## Problem description
Convert the stretch from the line containing "You are a GUI" through the end of the records into a JSON list of strings, one string per line, with blank lines skipped. Leave the pictures out of the list.

(Element and text location records)
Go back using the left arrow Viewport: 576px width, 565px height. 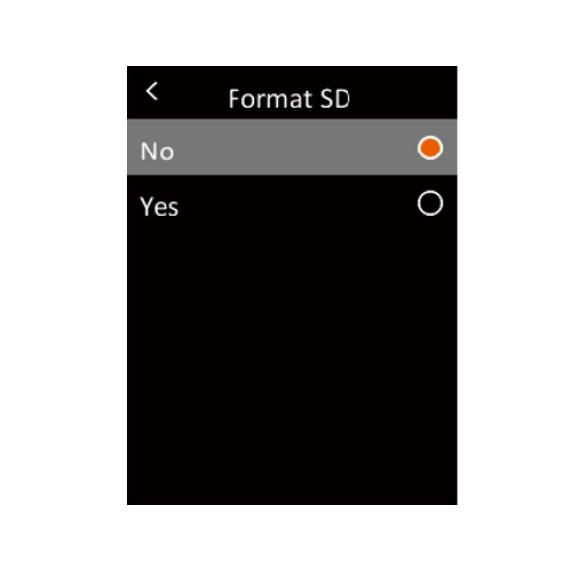point(152,91)
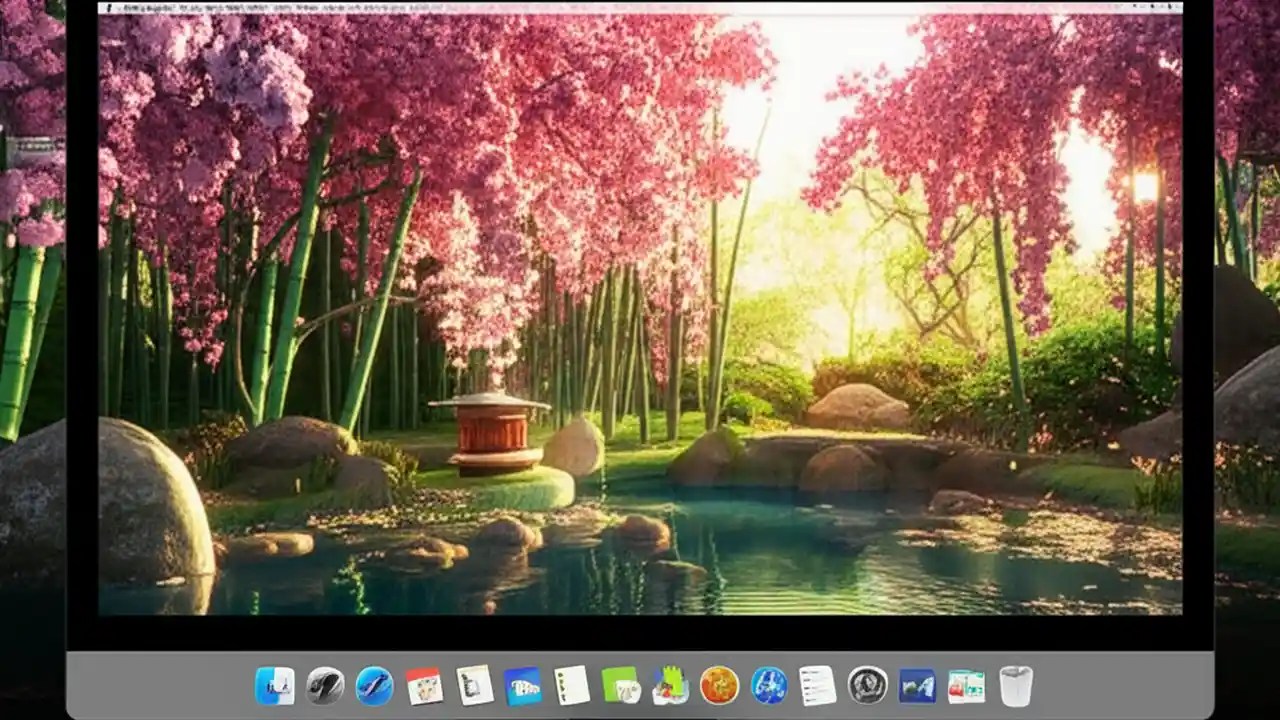Open Finder from the Dock
Screen dimensions: 1280x720
275,686
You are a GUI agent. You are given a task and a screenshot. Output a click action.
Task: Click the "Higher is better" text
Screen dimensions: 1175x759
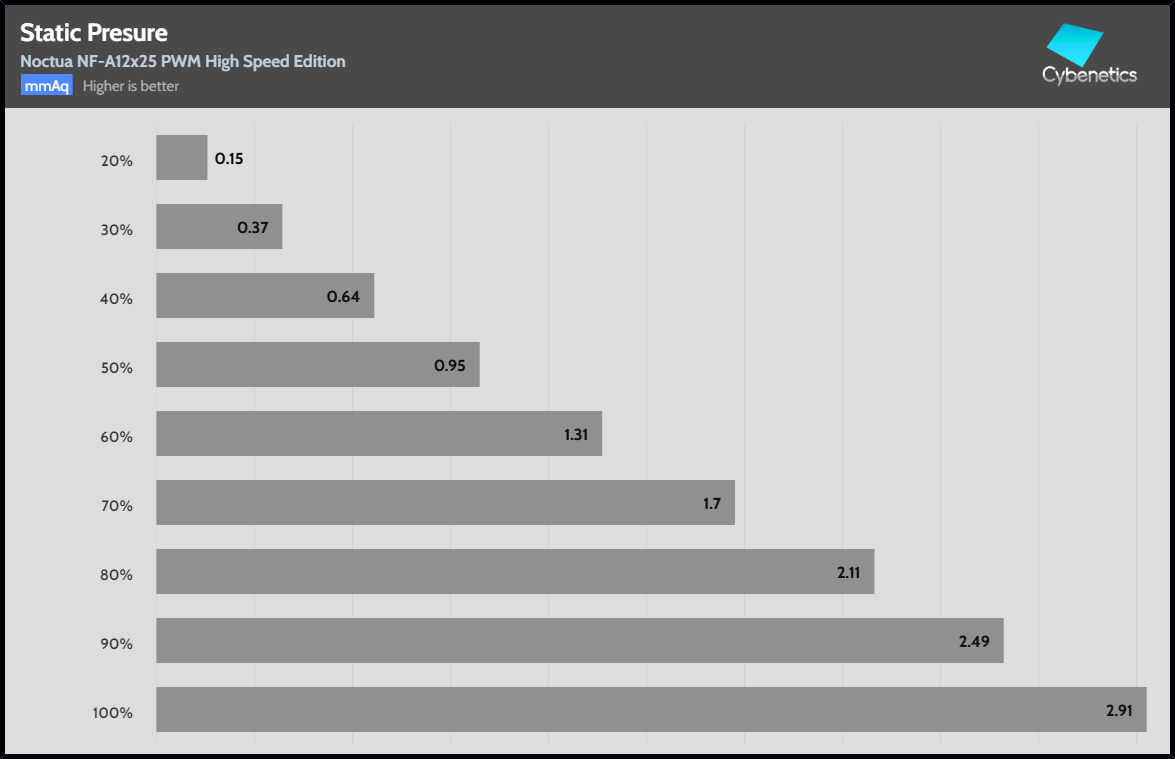[x=131, y=86]
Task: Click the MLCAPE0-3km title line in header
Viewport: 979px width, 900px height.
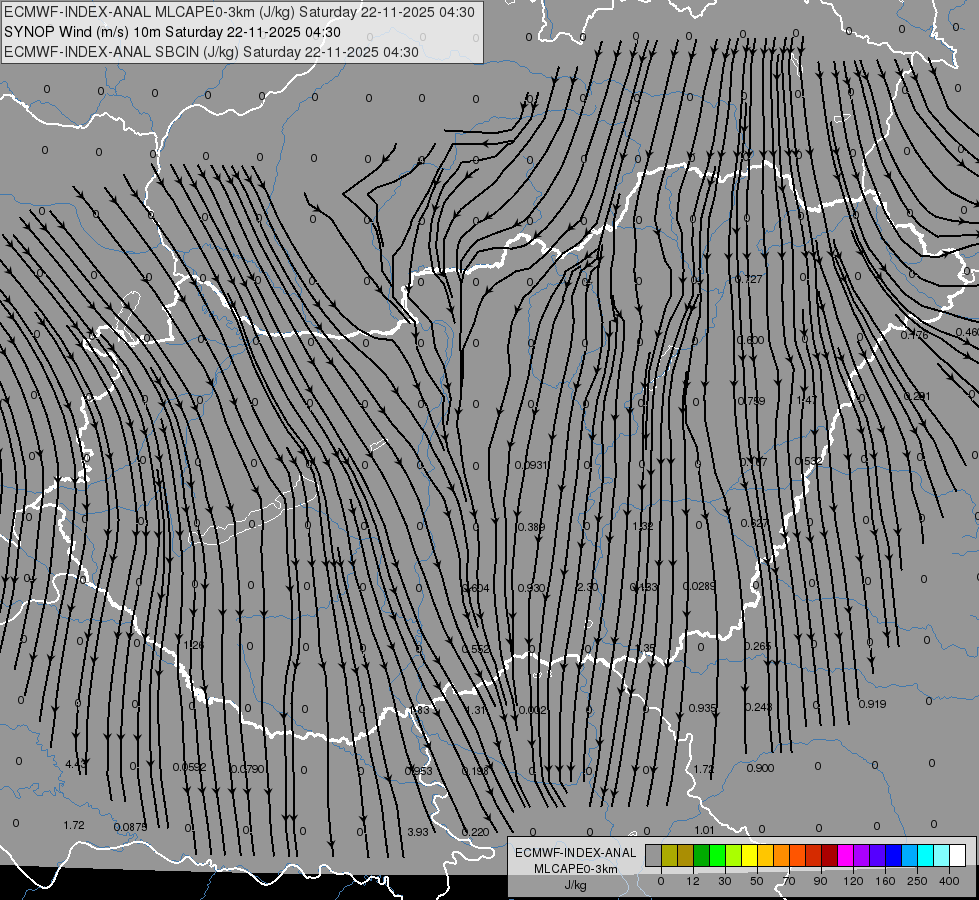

## Response to the exercise
[
  "You are a GUI agent. You are given a task and a screenshot. Output a click action.",
  "Task: Click the \"Higher is better\" text",
  "Screen dimensions: 1175x759",
  "[x=131, y=86]",
  "Task: Click the MLCAPE0-3km title line in header",
  "Viewport: 979px width, 900px height."
]